My mother groan’d, my father wept.
Into the dangerous world I leapt:
Helpless, naked, piping loud:
Like a fiend hid in a cloud.
 
Blake’s poem was published within a decade of 1789, the momentous year of the French Revolution. Joan’s inversion of Blake is no less revolutionary an act, as she is appropriating history, and literature. Thus the washerwoman Joan, in 1851, washes the linen of the onanistic Mr Knightley, who shares his name with the hero of Jane Austen’s Emma (1814-16). But Joan’s antipodean Mr Knightley is nothing like Austen’s.
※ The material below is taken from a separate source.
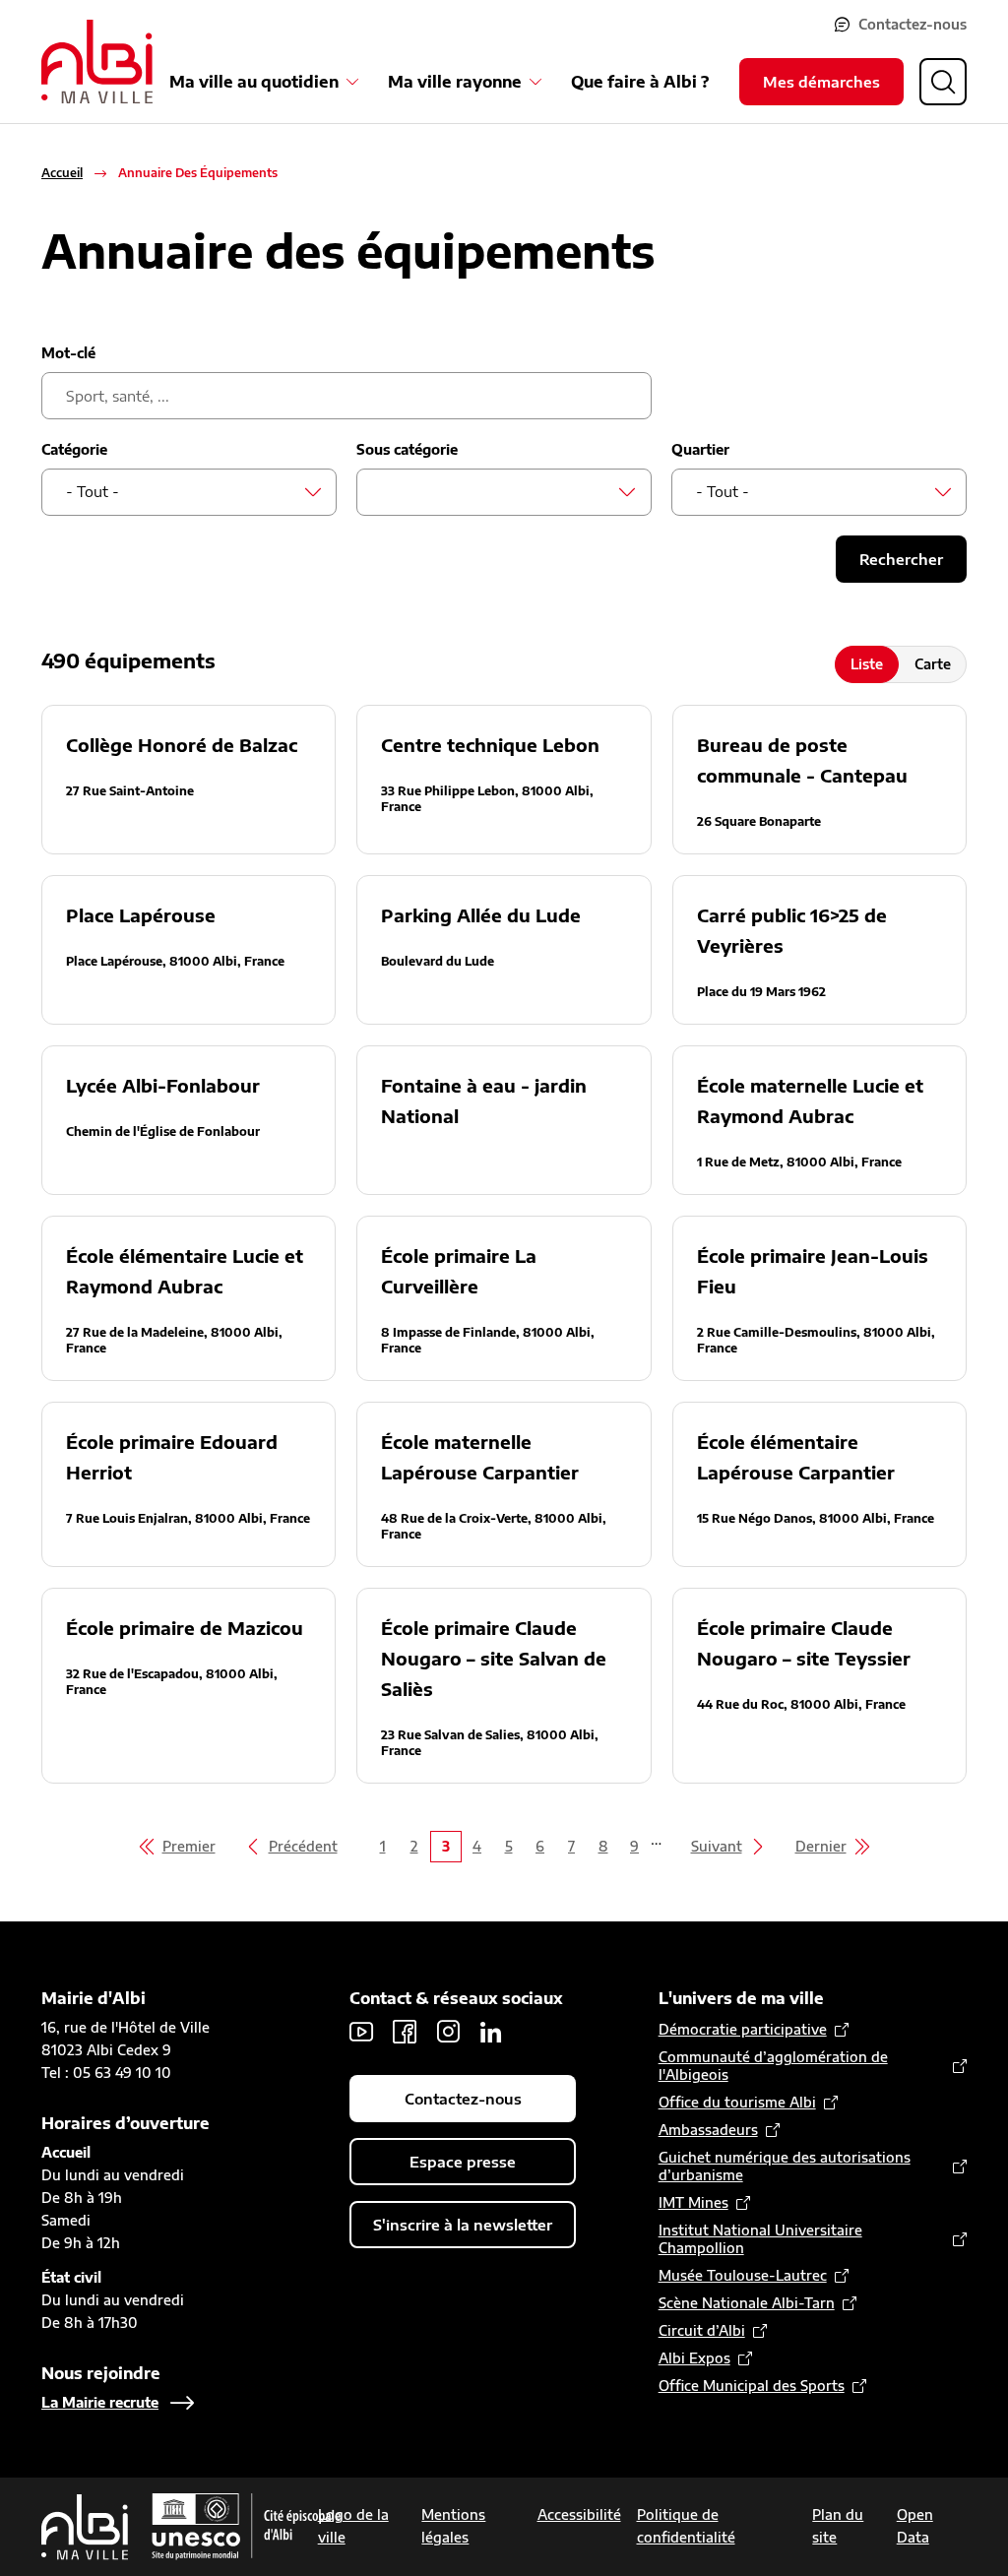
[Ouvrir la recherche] (943, 81)
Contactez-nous (912, 24)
It is significant that not only is the convict Joan the first European to set foot on Australian soil, but that she can boast: “mine was also the first foreign laugh to sound out, sharp and rude, across the waters of Botany Bay”. And what is more subversive than laughter, which signifies “the world turned upside down”, the antipodes, the ironies, of radical rewritings? Which is why Joan Makes History is written in the spirit of comedy.
 
I admire the intellectual toughness of Kate Grenville’s ironies, of her making of (fictional) history, her refusal to gloss over the facts. And the facts are that women have, in our history as in our histories, been marginalised, bit-players on the stage of men’s dramas, domestics, vapid ladies, waitresses, and mothers. Kate Grenville and her twentieth-century Joan recognise the inevitability of what Ernest Hemingway called “the biological trap”. “I was, ” Joan muses, “a prisoner of the tadpole inside me.” Yet Grenville told Candida Baker that “having a child made me feel part of history, the kind of history that is an interlocking series of births and deaths”. Unlike Hemingway, Joan and Kate Grenville do not accept that biology is a trap.
 
One of the challenges of Joan Makes History is that one must resist the temptation to say its various Joans do not make history, and claim rather they exemplify “biology is destiny”, and are the victims of a material determinism. Both the Joan of 1901 (the mayor’s wife) and the Joan born in 1901 (the Joan of the alternate, twentieth-century chapters) happily embrace marriage, domesticity, motherhood, and being a grandmother. But this does not contradict the novel’s title; rather, it is true to history, to many women’s history. I conjecture that Joan, born in 1901, “weary and old now, pushing a squeaking pram and considering my life . . . hav[ing] made history”, is doing so, in the novel’s final paragraphs, in January 1950. That fits the novel’s chronologies. In October 1950, Kate Grenville was born. In 1956, the English translation of Simone de Beauvoir’s The Second Sex was published; in 1970, Germaine Greer’s The Female Eunuch appeared; in 1975 Anne Summers’ Damned Whores and God’s Police was published. Kate Grenville, author of Joan Makes History, has lived through a revolution of consciousness unavailable to all her Joans. May I humbly suggest that the tertiary-educated, liberated, feminist Kate Grenville is the contemporary Joan, heir to all those earlier Joans, and that she, in writing this book, makes history.